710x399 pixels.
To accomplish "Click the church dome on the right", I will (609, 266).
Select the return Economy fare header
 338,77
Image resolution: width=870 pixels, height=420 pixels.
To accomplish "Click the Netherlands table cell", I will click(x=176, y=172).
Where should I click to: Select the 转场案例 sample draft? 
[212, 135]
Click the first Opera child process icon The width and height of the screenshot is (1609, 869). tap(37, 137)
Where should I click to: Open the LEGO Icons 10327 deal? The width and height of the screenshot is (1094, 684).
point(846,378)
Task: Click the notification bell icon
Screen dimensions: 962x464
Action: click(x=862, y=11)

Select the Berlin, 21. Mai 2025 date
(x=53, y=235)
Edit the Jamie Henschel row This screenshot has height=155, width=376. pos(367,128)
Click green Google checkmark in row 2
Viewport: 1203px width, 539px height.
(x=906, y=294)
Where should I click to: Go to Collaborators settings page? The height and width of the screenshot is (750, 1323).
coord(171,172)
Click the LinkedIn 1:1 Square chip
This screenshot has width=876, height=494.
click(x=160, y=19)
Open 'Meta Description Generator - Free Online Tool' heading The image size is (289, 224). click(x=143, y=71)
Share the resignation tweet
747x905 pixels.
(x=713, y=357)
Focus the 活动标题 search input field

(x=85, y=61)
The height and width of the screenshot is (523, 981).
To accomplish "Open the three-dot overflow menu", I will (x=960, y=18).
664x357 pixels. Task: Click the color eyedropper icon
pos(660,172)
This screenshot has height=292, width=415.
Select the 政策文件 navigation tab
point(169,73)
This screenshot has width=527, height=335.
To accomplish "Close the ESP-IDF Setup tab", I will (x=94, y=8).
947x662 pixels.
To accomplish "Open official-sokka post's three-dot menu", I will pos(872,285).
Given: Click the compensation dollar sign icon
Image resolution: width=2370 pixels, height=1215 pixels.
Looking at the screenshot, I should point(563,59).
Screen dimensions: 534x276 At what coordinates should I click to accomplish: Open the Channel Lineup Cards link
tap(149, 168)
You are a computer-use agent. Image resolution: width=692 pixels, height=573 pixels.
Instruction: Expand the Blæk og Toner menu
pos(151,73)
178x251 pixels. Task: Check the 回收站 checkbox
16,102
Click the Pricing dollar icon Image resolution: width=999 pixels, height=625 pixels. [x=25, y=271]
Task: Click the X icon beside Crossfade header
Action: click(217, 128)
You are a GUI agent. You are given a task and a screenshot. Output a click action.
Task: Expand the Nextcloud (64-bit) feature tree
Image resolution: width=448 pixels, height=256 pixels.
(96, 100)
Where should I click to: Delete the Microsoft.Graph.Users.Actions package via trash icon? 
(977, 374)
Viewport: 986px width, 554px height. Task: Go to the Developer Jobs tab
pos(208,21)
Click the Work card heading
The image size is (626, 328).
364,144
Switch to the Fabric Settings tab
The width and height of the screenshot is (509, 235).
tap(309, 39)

┄┄┄┄┄┄┄┄┄┄

## [What is required]
Retype the rows from the start of the records through the line holding "will click(x=176, y=172).", both ends included.

## [Expected output]
710x399 pixels.
To accomplish "Click the church dome on the right", I will (609, 266).
Select the return Economy fare header
 338,77
Image resolution: width=870 pixels, height=420 pixels.
To accomplish "Click the Netherlands table cell", I will click(x=176, y=172).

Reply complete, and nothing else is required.